Volcan El Mocho

  • Volcan El Mocho
  • 2422 m
  • Primary factor 1587 m
  • Chile
  • Location: South 39.93212, West 072.02903 (GPS on the summit)
  • Difficulty: YDS class 2
  • Climbed January 23. 2015.


How to get there:
A good place of reference is the town of Panguipulli at the north end of lago Panguipulli. from here, drive about 50 kilometer south-east on Chile Hwy. 203, (along the NE side of the lake) to Choshuenco. Continue 11 kilometer on a good dirt road to near the SE end of lago Rinihue. Turn left and drive another 13 kilometer along a dirt road that (currently) only is suitable for a high clearance 4WD vehicle. Several men with machines and trucks were working on this road when we drove it, it is possible that the quality may improve in the future.
The road descends to the valley floor and crosses the river. You get a good view of the twin summits, Choshuenco and El Mocho, from a turnout while descending into this valley. Choshuenco dominates and looks higher, perhaps fortunately, this is not the case. This location is at S39.93702, W072.09586, elevation about 1015 meter. The Conaf station is directly uphill from this bridge. A 4WD may continue up a somewhat steepish hill to the Conaf station, then be permitted to continue several kilomter to the end of the road. (Location S39.94674, W72.06391, elevation about 1475 meter.) The road does not get appreciably worse beyond the Conaf building. An alternative is to park near the bridge and include the final section of this road in the mountain hike. If one drives to the end of the road, then this climb is one of the easiest among the Chile volcanos, the remaining section of the climb required 2.5 hours round-trip when we were there.
This is a quick summary and reference to climbs made on this trip.
Route description:
Starting from the Conaf station, continue to walk along the road. The first part is quite flat and runs in forest. Later, the road emerges from the forest and makes its way up a grassy hill. Just before the end of the road, at a short final flat section, there is a wooden pole on the left side. Somewhere here, cross left towards a large ravine and locate a small, but clear trail that runs near the steeper slope. This trail will gradually enter the more distinct moraine ridge and follow this to the beginning of a gentle snow slope at location S39.94418, W072.05306, elevation about 1660 meter.
Continue up on easy snow, in order to stay on snow all the way to the local horizon, the line of ascent will shift slightly left as viewed uphill. When the slope eases, you are on the small glacier that connects to the mountain. This location is at S39.93919, W072.04646, elevation about 1900 meter. The mountain will now come into view and the rest of the route can be seen. The glacier may have a few crevasses, but they are likely small and poses no problems to parties familiar with glaciers. When looking directly towards the mountain, you will see a shoulder on its left side (on the side towards the very nice looking Choshuenco. A snow slope runs all the way up from the glacier to this shoulder. From this shoulder, one can follow pretty easy slopes directly uphill to the crater rim.

> **RECORDS PROVIDED**:
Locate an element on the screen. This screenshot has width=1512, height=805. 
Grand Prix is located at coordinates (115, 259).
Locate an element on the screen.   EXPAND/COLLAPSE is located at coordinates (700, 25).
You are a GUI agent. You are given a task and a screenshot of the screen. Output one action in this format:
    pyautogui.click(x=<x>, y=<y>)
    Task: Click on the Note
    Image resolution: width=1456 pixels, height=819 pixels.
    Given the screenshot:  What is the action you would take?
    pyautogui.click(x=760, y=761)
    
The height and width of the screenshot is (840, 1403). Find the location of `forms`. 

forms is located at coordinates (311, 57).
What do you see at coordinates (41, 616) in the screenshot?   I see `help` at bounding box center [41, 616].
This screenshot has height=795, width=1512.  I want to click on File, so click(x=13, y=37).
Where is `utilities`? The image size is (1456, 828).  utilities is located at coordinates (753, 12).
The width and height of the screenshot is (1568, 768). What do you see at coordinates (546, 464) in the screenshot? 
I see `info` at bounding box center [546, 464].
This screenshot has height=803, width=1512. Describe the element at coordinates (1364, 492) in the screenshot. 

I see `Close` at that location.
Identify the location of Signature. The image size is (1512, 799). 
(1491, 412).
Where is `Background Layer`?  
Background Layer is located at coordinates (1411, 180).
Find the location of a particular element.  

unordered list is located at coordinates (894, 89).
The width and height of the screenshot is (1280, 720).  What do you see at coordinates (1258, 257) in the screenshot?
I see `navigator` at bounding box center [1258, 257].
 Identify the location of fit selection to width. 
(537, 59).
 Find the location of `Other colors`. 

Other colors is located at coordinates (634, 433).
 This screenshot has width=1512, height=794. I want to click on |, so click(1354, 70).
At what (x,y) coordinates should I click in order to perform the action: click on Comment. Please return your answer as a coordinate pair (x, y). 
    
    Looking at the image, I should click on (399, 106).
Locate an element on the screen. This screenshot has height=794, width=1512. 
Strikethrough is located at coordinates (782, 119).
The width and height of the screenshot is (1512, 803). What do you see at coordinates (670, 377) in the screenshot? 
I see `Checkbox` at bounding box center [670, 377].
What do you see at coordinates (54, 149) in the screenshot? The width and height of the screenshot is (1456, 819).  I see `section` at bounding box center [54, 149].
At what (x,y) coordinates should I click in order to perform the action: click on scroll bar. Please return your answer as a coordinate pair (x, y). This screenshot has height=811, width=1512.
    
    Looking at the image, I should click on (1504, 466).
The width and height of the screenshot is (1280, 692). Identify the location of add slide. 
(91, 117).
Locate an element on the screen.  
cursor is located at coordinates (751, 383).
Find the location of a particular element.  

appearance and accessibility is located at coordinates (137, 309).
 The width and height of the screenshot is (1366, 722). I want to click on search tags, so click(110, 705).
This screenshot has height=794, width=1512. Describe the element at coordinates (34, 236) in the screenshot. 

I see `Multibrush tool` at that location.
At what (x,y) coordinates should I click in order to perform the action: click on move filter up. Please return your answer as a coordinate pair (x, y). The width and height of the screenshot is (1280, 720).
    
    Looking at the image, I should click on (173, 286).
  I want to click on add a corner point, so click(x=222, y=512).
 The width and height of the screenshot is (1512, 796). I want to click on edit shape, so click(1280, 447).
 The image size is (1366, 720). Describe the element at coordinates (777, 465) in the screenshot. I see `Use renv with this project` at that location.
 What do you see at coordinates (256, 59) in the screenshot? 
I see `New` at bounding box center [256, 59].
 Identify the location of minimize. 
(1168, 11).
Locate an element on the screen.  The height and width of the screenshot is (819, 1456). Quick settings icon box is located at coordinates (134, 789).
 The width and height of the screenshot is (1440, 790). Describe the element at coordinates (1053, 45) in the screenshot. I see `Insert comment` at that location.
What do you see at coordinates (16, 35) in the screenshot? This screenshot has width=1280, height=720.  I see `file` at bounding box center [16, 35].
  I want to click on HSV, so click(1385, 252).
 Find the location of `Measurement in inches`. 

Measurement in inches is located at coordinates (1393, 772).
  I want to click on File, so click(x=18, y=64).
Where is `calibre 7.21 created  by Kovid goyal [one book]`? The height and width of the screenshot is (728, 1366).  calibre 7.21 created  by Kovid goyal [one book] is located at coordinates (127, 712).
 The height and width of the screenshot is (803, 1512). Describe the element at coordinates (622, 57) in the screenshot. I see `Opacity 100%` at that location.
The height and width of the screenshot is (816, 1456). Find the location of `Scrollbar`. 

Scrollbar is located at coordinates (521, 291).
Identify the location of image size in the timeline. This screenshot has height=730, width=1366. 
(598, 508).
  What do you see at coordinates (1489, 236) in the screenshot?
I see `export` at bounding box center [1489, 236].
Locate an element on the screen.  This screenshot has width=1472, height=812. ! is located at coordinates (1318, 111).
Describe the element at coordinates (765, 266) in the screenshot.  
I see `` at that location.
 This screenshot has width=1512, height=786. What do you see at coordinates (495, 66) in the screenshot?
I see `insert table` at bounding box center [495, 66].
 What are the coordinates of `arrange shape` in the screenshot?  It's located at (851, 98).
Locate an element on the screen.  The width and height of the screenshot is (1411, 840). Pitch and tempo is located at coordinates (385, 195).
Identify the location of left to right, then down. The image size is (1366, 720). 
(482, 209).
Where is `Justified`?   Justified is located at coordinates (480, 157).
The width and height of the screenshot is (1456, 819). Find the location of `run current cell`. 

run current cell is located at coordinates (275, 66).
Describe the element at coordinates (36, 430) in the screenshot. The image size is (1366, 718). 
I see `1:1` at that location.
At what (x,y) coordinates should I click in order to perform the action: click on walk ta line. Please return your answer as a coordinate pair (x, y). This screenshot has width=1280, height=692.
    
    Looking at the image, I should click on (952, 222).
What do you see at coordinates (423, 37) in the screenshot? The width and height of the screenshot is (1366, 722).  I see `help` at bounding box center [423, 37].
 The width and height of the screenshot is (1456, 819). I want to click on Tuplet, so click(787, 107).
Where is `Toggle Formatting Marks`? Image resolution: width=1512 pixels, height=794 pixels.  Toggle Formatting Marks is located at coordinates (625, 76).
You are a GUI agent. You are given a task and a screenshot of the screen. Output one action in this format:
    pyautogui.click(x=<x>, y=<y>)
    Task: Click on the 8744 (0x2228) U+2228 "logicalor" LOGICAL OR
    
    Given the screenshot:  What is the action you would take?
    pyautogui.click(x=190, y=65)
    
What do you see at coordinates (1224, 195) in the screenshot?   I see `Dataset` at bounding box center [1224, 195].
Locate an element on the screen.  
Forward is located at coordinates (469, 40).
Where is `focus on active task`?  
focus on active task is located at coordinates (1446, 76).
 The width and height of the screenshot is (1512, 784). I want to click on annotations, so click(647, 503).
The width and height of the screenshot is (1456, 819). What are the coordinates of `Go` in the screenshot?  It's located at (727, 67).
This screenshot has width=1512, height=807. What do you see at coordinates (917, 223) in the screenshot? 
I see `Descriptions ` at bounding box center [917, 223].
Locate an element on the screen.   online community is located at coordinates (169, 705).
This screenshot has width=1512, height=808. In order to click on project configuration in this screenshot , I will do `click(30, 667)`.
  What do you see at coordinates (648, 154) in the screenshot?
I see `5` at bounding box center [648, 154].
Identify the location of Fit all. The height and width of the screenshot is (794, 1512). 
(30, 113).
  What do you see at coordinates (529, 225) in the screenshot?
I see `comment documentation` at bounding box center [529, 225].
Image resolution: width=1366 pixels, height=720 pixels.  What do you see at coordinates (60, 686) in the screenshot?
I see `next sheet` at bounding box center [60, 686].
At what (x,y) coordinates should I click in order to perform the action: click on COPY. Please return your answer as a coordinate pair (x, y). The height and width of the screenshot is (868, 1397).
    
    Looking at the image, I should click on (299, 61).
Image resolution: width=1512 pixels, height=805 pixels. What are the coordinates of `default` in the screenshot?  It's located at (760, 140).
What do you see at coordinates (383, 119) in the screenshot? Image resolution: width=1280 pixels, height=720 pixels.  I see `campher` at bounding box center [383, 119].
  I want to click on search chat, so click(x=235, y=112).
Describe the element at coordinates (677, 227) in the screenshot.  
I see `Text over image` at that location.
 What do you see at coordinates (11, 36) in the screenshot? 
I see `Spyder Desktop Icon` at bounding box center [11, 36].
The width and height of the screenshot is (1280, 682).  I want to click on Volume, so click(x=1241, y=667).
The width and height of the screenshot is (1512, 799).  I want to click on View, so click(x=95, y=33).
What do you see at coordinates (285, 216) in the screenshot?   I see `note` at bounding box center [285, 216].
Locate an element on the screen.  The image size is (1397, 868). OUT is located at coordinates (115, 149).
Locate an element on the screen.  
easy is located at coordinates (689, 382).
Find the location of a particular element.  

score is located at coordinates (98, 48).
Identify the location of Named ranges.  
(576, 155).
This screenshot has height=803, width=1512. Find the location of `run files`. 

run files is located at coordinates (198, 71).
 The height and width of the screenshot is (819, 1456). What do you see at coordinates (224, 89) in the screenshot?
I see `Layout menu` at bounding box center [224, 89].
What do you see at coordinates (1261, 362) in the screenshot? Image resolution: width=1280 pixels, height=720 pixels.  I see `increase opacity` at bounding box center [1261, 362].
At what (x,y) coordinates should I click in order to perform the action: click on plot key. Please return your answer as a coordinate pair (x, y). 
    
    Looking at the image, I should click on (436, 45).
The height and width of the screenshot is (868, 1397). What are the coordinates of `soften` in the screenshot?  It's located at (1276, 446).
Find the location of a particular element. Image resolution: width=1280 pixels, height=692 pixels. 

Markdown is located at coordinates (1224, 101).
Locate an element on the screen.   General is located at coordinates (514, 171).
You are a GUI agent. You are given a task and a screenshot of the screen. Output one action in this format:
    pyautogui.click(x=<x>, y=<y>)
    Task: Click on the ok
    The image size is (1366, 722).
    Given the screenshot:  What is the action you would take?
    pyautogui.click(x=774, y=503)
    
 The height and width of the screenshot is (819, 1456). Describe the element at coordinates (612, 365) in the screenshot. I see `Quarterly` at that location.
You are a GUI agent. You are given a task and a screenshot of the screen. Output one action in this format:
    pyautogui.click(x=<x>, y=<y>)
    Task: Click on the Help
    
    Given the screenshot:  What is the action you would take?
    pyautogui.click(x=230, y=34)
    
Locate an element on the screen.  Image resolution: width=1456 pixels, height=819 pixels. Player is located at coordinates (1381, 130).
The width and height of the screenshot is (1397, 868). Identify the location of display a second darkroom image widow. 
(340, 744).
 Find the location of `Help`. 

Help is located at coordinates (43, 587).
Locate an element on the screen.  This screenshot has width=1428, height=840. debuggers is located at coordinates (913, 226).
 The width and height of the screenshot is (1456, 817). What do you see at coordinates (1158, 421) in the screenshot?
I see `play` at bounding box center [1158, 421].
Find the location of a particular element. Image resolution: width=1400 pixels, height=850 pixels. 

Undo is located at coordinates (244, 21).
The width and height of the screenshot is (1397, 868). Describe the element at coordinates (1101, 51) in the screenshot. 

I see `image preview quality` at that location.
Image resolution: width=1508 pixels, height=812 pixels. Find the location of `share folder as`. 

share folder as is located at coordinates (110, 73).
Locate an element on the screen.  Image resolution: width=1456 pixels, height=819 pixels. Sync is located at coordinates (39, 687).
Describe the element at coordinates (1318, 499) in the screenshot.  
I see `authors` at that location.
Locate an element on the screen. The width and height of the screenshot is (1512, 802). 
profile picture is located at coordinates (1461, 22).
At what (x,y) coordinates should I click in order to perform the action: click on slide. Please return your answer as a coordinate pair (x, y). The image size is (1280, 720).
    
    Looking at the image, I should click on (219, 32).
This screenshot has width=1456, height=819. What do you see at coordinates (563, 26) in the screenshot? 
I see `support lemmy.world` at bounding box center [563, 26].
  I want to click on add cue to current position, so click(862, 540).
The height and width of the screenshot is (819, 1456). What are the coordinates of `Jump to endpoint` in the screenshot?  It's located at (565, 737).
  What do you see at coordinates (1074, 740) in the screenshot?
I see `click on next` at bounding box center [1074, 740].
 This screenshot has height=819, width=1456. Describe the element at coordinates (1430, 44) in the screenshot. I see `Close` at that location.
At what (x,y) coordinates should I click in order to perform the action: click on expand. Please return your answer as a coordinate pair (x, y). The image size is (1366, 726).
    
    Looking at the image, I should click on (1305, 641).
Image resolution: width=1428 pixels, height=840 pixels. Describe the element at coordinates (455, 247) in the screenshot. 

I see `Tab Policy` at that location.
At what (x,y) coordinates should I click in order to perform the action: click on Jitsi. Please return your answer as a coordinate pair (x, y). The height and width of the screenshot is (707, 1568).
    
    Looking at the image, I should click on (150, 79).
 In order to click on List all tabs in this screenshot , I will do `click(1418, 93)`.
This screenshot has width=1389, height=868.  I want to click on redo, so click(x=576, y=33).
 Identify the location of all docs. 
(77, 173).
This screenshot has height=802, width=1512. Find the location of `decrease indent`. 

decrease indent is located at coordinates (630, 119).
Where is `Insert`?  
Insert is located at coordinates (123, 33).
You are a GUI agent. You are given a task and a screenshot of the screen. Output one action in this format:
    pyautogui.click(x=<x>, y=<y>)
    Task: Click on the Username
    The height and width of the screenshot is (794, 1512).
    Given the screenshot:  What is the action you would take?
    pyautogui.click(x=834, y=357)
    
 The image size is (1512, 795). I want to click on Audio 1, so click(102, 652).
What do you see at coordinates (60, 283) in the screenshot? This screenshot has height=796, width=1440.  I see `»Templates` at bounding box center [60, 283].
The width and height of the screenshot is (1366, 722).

> **REQUIRED TASK A**: Quote the Volcan El Mocho report word for word, starting at the words "This is a quick" and ending after the words "about 1660 meter.".
> **REQUIRED TASK B**: Render the records from the line containing "coordinates (913, 226)." through the line containing "coordinates (39, 687).", both included, as a JSON list of strings with one string per line and blank lines omitted.
The records bear no relation to the Volcan El Mocho report.

> **CORRECT OUTPUT A**:
This is a quick summary and reference to climbs made on this trip.
Route description:
Starting from the Conaf station, continue to walk along the road. The first part is quite flat and runs in forest. Later, the road emerges from the forest and makes its way up a grassy hill. Just before the end of the road, at a short final flat section, there is a wooden pole on the left side. Somewhere here, cross left towards a large ravine and locate a small, but clear trail that runs near the steeper slope. This trail will gradually enter the more distinct moraine ridge and follow this to the beginning of a gentle snow slope at location S39.94418, W072.05306, elevation about 1660 meter.

> **CORRECT OUTPUT B**:
[
  "Locate an element on the screen.  This screenshot has width=1428, height=840. debuggers is located at coordinates (913, 226).",
  " The width and height of the screenshot is (1456, 817). What do you see at coordinates (1158, 421) in the screenshot?",
  "I see `play` at bounding box center [1158, 421].",
  "Find the location of a particular element. Image resolution: width=1400 pixels, height=850 pixels. ",
  "Undo is located at coordinates (244, 21).",
  "The width and height of the screenshot is (1397, 868). Describe the element at coordinates (1101, 51) in the screenshot. ",
  "I see `image preview quality` at that location.",
  "Image resolution: width=1508 pixels, height=812 pixels. Find the location of `share folder as`. ",
  "share folder as is located at coordinates (110, 73).",
  "Locate an element on the screen.  Image resolution: width=1456 pixels, height=819 pixels. Sync is located at coordinates (39, 687)."
]